Repeat the blog post about writing time and being recognized as a writer word for word, from start to finish.

### Document extract
######
But I decided to do that twice a day.
Getting up earlier would be a normal decision for anyone, because what is 15 minutes? Not in my case. I get out of bed as soon as my husband finishes in the bathroom at 05h10 in the morning, so getting up earlier? Not a chance!
The first 15 minutes I will do in my office, which is a little cramped but I can manage. The second 15 minutes wiggled themselves into my routine before I take a shower in the evening, before my writing time starts. Writing time is non-negotiable in case you were wondering.

Weekends are easier, but the commitment remains, and that is the most important to me. I love the discipline, and one day I might actually be good at it.

Saturday, 17 January 2015

Staying in the Game - Part 3: Recognition

The writer of the original post states that we as writers need the recognition from others to be seen as writers. It got me wondering why. Why do creative people - writers, visual artists, musicians, etc - need to be recognised as such, whereas other people in other professions do not?


I got my engineering degree and no one doubted my engineering abilities. I did not need to be recognised as an engineer to believe that I am one. All the years of studying definitely got that imprinted into my brain.

Sure, not every creative person has a formal qualification in the arts, but many do, so why the need to be recognised as such? Are we still dealing with a society that thinks that being a writer, a painter or a musician is not good enough? Or are we our own worst enemy?
Do I, Linzé Brandon, believe that I am a writer, an artist? For a while I confused recognition with validation, but no longer.
When you look in the mirror, do you point a finger to your own image and say: you are a writer (recognition) and, at the same time, I write because I want to and it doesn't matter what anyone else thinks (validation)?


Being a trained engineer (now project manager) and a writer, this irony of being one but not the other still baffles me. Even the other day someone said that it was a nice hobby - writing books.
######
### Material
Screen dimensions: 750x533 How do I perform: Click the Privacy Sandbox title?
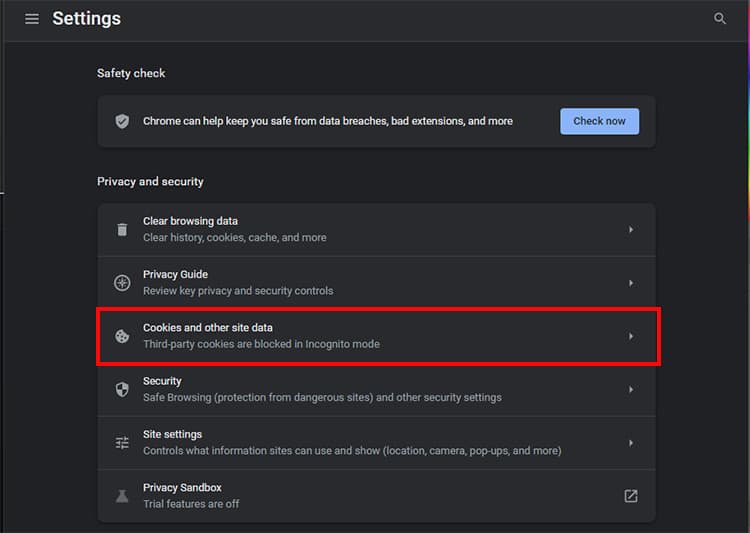point(182,488)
######
### The response
But I decided to do that twice a day.
Getting up earlier would be a normal decision for anyone, because what is 15 minutes? Not in my case. I get out of bed as soon as my husband finishes in the bathroom at 05h10 in the morning, so getting up earlier? Not a chance!
The first 15 minutes I will do in my office, which is a little cramped but I can manage. The second 15 minutes wiggled themselves into my routine before I take a shower in the evening, before my writing time starts. Writing time is non-negotiable in case you were wondering.

Weekends are easier, but the commitment remains, and that is the most important to me. I love the discipline, and one day I might actually be good at it.

Saturday, 17 January 2015

Staying in the Game - Part 3: Recognition

The writer of the original post states that we as writers need the recognition from others to be seen as writers. It got me wondering why. Why do creative people - writers, visual artists, musicians, etc - need to be recognised as such, whereas other people in other professions do not?


I got my engineering degree and no one doubted my engineering abilities. I did not need to be recognised as an engineer to believe that I am one. All the years of studying definitely got that imprinted into my brain.

Sure, not every creative person has a formal qualification in the arts, but many do, so why the need to be recognised as such? Are we still dealing with a society that thinks that being a writer, a painter or a musician is not good enough? Or are we our own worst enemy?
Do I, Linzé Brandon, believe that I am a writer, an artist? For a while I confused recognition with validation, but no longer.
When you look in the mirror, do you point a finger to your own image and say: you are a writer (recognition) and, at the same time, I write because I want to and it doesn't matter what anyone else thinks (validation)?


Being a trained engineer (now project manager) and a writer, this irony of being one but not the other still baffles me. Even the other day someone said that it was a nice hobby - writing books.